6.指導者養成の文献について
 この「速記指導者養成計画案」において「指導者養成」することを想定してみました。実際の運用に際して使用する文献における主な書名を紹介してみましょう。
 下記に掲げた文献は、指導者としての知識で必要最小限度のものばかりを列挙しております。
 指導者は下記の「文献」ぐらいは手元にそろえておいてほしいものです。全科目を暗記しなくても、一度でも読んでおくだけで、速記の指導をしているときには、いつかは必ず役に立つはずです。
 ただし、速記法、速記史、速記法研究、速記指導法の科目は暗記しておくものです。指導者として、この4科目は特に必要です。他の科目については常識として概略を知っている程度でよいでしょう。
 特に、速記研究者は全科目を知っていなければなりません。
 吉川欽二さんの著作は早稲田式、佐竹式をベースに作成しておりますが、各方式の法則体系に応用することも可能です。速記指導法には必ず参考になります。

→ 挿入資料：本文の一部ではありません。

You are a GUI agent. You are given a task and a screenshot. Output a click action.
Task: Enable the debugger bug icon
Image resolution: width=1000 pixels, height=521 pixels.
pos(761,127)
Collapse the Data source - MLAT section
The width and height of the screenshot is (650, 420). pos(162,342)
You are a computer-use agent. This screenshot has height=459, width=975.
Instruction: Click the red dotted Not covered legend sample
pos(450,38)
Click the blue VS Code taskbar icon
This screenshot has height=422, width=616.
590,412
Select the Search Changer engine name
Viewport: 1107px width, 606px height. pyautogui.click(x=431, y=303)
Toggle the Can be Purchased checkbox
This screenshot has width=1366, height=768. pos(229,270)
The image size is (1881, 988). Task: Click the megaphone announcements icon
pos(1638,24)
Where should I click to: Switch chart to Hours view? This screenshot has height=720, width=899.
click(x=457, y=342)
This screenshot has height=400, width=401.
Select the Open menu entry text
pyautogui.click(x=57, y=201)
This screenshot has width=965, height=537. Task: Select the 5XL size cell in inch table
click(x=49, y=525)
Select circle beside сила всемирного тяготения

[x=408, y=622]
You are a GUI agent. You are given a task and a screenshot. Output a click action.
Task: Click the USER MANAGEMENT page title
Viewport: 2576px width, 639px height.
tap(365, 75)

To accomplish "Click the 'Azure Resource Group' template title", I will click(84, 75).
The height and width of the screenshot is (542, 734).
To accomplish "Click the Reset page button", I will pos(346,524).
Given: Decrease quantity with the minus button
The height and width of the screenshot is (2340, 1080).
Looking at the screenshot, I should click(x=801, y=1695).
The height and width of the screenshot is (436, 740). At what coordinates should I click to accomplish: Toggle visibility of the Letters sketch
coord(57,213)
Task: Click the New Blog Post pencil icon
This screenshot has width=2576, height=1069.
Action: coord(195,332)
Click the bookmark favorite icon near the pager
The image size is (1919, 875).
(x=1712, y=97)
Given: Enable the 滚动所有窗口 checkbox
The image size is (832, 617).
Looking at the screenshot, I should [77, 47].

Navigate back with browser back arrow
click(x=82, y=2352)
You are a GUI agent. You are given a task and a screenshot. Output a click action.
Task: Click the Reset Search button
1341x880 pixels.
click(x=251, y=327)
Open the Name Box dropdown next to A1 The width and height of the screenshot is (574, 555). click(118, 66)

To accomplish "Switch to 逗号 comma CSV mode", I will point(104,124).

 指導者は1方式の習得にとどまらず、書けなくてもよいから2〜3の方式を勉強することを勧めます。自己が習得した方式しか知らなければ、自己が習得した方式の短所や長所がわからないし、他方式の用語や省略法を自己が習得した方式に取り入れて研究をすることも必要です。自己が習得した方式のみに固執をしていると時代にあった速記法則の研究ができないし、時代に取り残された旧式の速記文字を指導することになるからです。
速記概論関係
 速記概論
   大阪早稲田速記専門学校(兼子次生著)昭和56年3月20日発行
速記学関係
 速記の科学
   速記文化研究所(兼子次生著)昭和57年9月16日発行
 速記研究
   速記文化研究所(兼子次生著)平成2年7月7日発行
 タンフォノピア
   速記文化研究所(兼子次生著)平成3年5月5日発行
 速記用語辞典
   紀州速記研究所(吉川欽二編)平成8年12月20日発行
 速記用語辞典
   速記懇談会 平成9年2月16日発行
速記方式学関係
 比較速記法(速記研究抜粋)
   京都速記研究所(森卓明著)昭和3年12月号(第48号)〜昭和7年6月号(第90号)
 速記符号集
   社団法人日本速記協会(世話人代表・兼子宗也)平成5年9月1日発行
 現代国語速記法における速記符号文例集
   速記懇談会(編集責任者・兼子宗也)平成6年6月2日発行
速記史関係
 日本速記方式発達史
   日本書房(武部良明著)昭和17年11月25日発行
 舞台裏の現代史
   三一書房(竹島 茂著)昭和41年8月23日発行
 速記の歴史(西洋編)
   社団法人日本速記協会(向井征二著)昭和48年3月1日発行
 日本速記事始 田鎖綱紀の生涯
   岩波書店(福岡 隆)昭和53年8月21日発行
 萬国速記史
   大阪早稲田速記専門学校(兼子次生著)昭和55年5月18日発行
 日本速記百年史
   社団法人日本速記協会(武部良明著)昭和58年10月28日発行
速記指導関係
 速記教育概論
   紀州速記研究所(吉川欽二著)平成6年8月発行
 速記講話―速記を教える―
   紀州速記研究所(吉川欽二著)平成6年8月発行
 速記講話―速記を考える―
   紀州速記研究所(吉川欽二著)平成6年8月発行
 速記の『儀式』
   紀州速記研究所(吉川欽二著)平成8年11月15日発行
 標準時間配分と基本練習
   紀州速記研究所(吉川欽二著)平成8年11月15日発行
速記法及び速記研究関係
 (*各方式における教科書及び指導書類を参考にしてください)
速記実務関係
 速記原稿のつくり方
   東京速記士会(宮田雅夫・佐竹康平著)昭和53年3月20日発行
 要点速記の問題点と処理法
   東京速記士会(武部良明著)昭和54年9月30日発行
 記録作成実務の要点
   速記文化研究所(兼子次生著)昭和59年12月発行
 速記実務のABC
   大阪早稲田速記秘書専門学校(吉川欽二著)昭和62年3月20日発行
その他
 名士の速記観
   社団法人日本速記協会(前田英昭編)昭和45年9月1日発行
 寸志録 線に聞く
   同人方(吉川欽二著)昭和61年9月1日発行
 高速度速記奥義秘伝
   同人方(吉川欽二著)平成2年6月17日発行
 
 いずれも熟読をするだけで十分に理解ができるものばかりです。
 以上、紹介した文献は指導者として熟読しなければならない最小限度のものばかりです。このほかにも参考になる文献は幾らでもあります。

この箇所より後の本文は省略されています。